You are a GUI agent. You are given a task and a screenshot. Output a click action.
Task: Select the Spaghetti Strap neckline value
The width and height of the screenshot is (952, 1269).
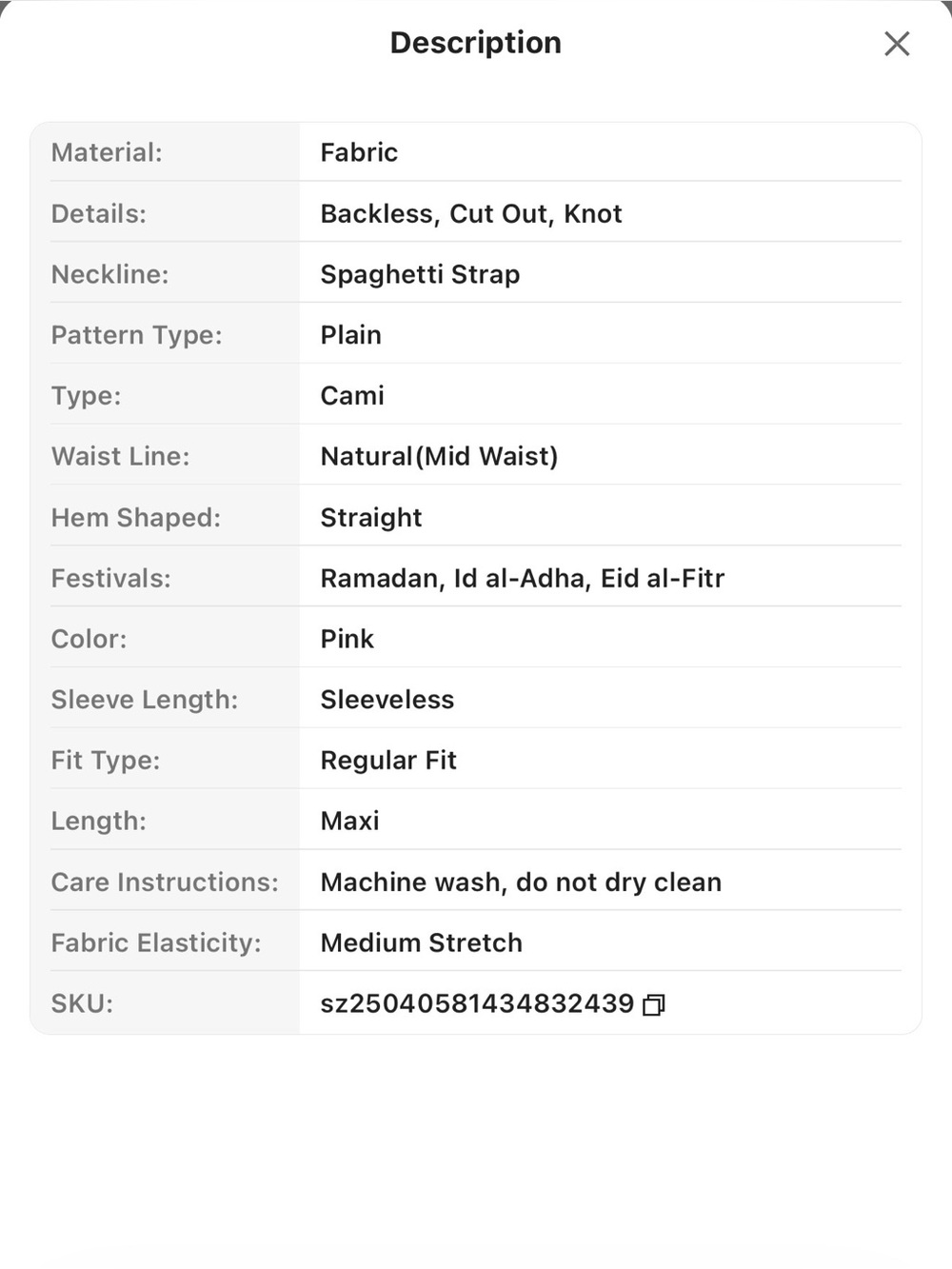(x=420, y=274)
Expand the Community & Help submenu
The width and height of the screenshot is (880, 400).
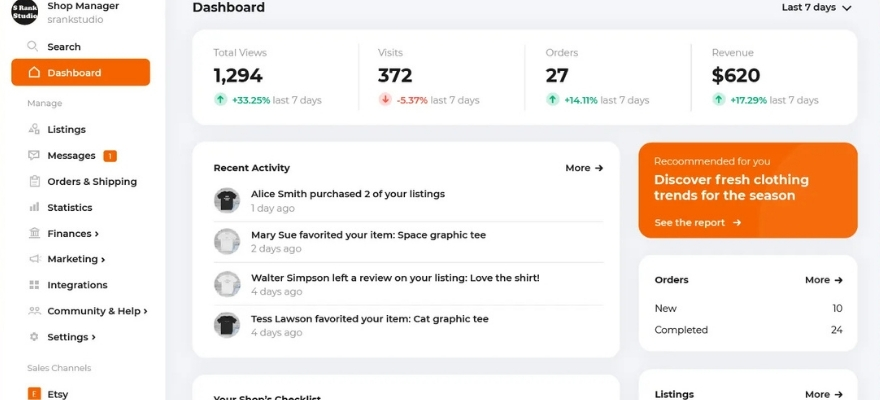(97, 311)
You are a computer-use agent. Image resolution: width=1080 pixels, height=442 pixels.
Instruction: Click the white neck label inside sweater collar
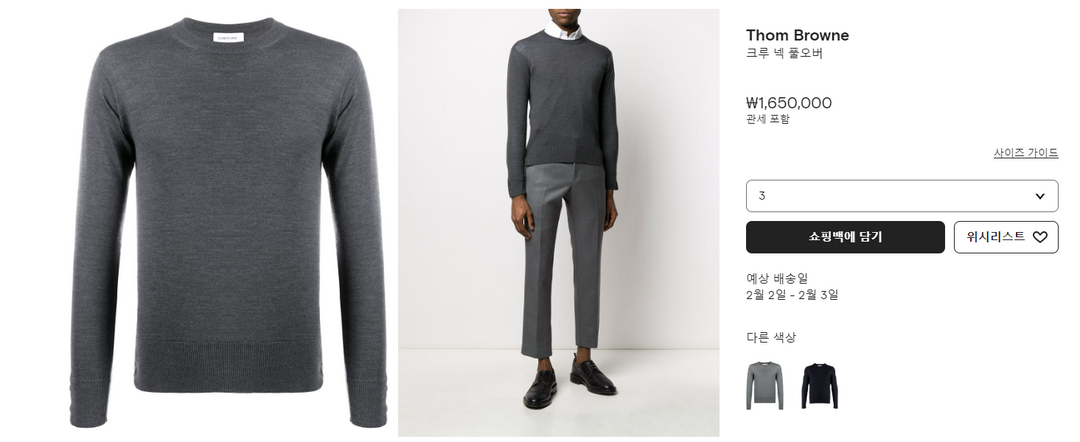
★ ★ ★ ★ ★
Aim of the task: Your copy must reproduce the entries above in full, without their pictures.

Exercise answer:
You are a GUI agent. You are given a task and a screenshot. Output a click action.
Task: Select the Spaghetti Strap neckline value
The width and height of the screenshot is (952, 1269).
(x=420, y=274)
Expand the Community & Help submenu
The width and height of the screenshot is (880, 400).
(97, 311)
You are a computer-use agent. Image resolution: width=1080 pixels, height=442 pixels.
Instruction: Click the white neck label inside sweater collar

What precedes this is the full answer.